### WORK TASK 1
From the COVID-19 forecasting abstract, reproduce the stretch from "Human judgement forecasting" through "and epidemiological modelling." word for word.
### WORK TASK 2
Condense the paragraph of the COVID-19 forecasting abstract that begins "Methods: From May 24th" into a short bulleted list that keeps its main facts.
----- TEXT SEGMENT -----
Human judgement forecasting of COVID-19 in the UK

Wellcome Open Res. 2024 Mar 21:8:416. doi: 10.12688/wellcomeopenres.19380.2. eCollection 2023.

Abstract

Background: In the past, two studies found ensembles of human judgement forecasts of COVID-19 to show predictive performance comparable to ensembles of computational models, at least when predicting case incidences. We present a follow-up to a study conducted in Germany and Poland and investigate a novel joint approach to combine human judgement and epidemiological modelling.

Methods: From May 24th to August 16th 2021, we elicited weekly one to four week ahead forecasts of cases and deaths from COVID-19 in the UK from a crowd of human forecasters. A median ensemble of all forecasts was submitted to the European Forecast Hub. Participants could use two distinct interfaces: in one, forecasters submitted a predictive distribution directly, in the other forecasters instead submitted a forecast of the effective reproduction number R t. This was then used to forecast cases and deaths using simulation methods from the EpiNow2 R package. Forecasts were scored using the weighted interval score on the original forecasts, as well as after applying the natural logarithm to both forecasts and observations.
----- GIVEN ENTRIES -----
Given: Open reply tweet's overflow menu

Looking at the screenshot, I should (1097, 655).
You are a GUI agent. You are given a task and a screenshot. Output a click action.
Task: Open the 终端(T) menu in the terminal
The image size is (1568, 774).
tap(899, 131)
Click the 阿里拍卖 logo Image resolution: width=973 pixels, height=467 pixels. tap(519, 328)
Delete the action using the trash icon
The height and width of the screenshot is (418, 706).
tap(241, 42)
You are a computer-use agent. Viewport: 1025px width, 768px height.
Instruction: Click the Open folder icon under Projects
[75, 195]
-----
----- GIVEN ENTRIES -----
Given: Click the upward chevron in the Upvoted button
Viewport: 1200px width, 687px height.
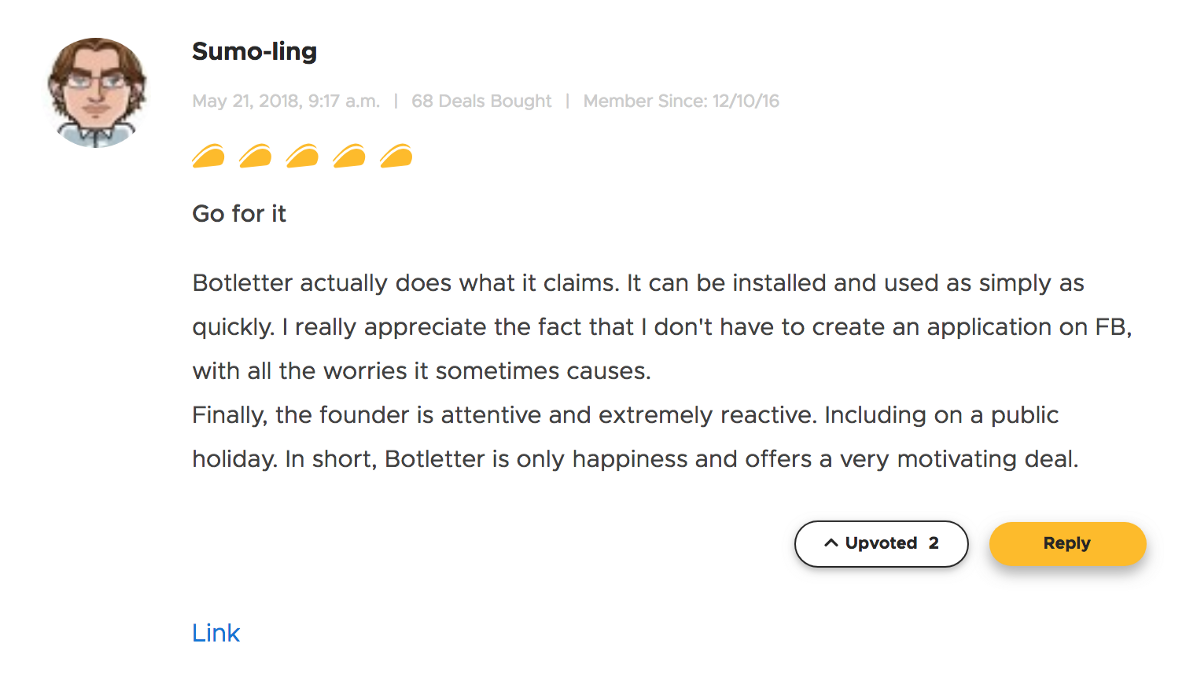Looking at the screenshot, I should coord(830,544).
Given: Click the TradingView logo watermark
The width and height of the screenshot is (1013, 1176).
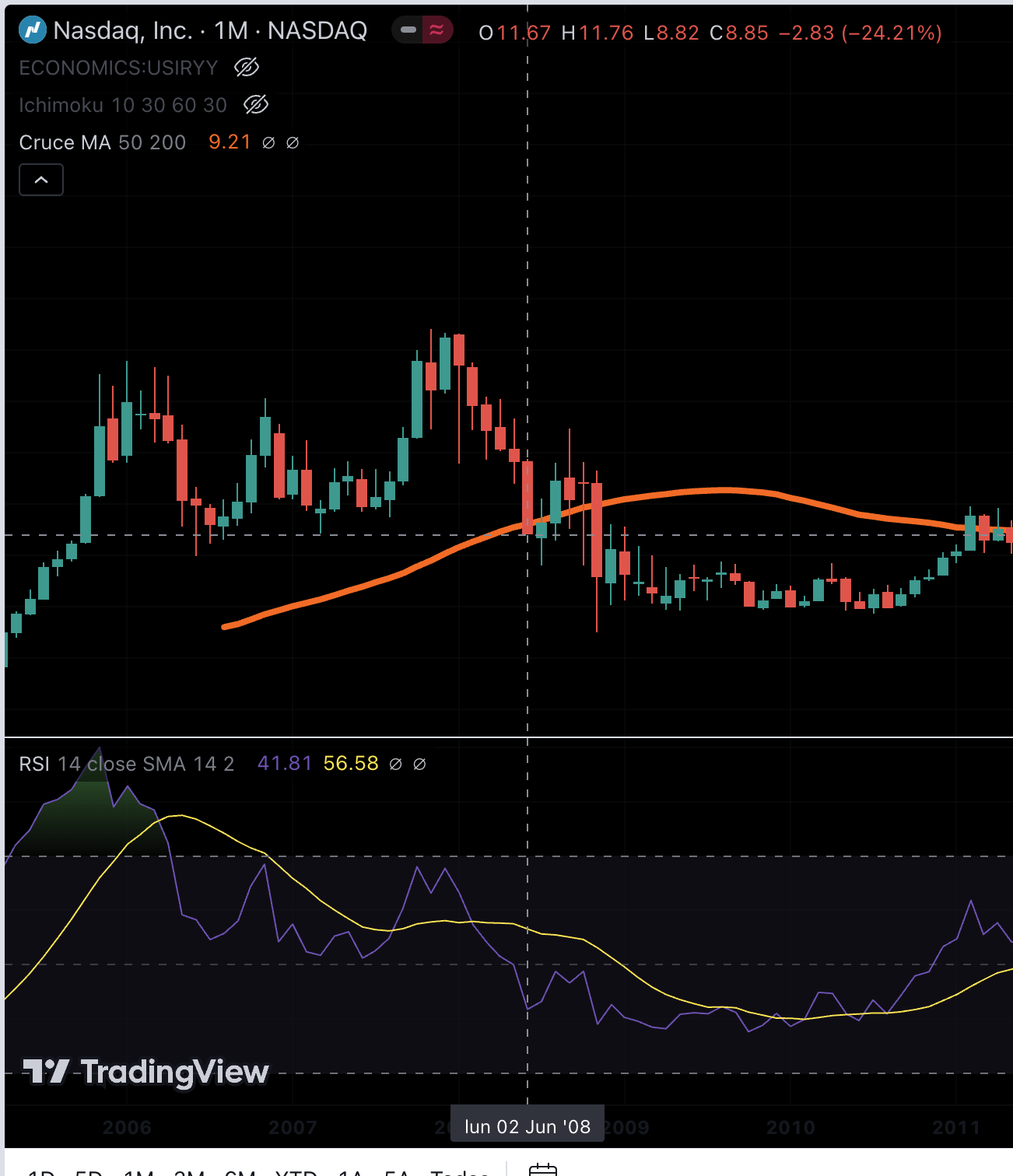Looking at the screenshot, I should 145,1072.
-----
### PROBLEM SOLUTION 1
Human judgement forecasting of COVID-19 in the UK

Wellcome Open Res. 2024 Mar 21:8:416. doi: 10.12688/wellcomeopenres.19380.2. eCollection 2023.

Abstract

Background: In the past, two studies found ensembles of human judgement forecasts of COVID-19 to show predictive performance comparable to ensembles of computational models, at least when predicting case incidences. We present a follow-up to a study conducted in Germany and Poland and investigate a novel joint approach to combine human judgement and epidemiological modelling.

### PROBLEM SOLUTION 2
- From May 24 to August 16, 2021, a crowd of human forecasters gave weekly forecasts of COVID-19 cases and deaths in the UK, one to four weeks ahead.
- A median ensemble of all forecasts was submitted to the European Forecast Hub.
- Forecasters used one of two interfaces. In one, they submitted a predictive distribution directly. In the other, they forecast the effective reproduction number R t, which simulation methods from the EpiNow2 R package turned into case and death forecasts.
- Forecasts were scored with the weighted interval score, both on the original values and after taking the natural logarithm of forecasts and observations.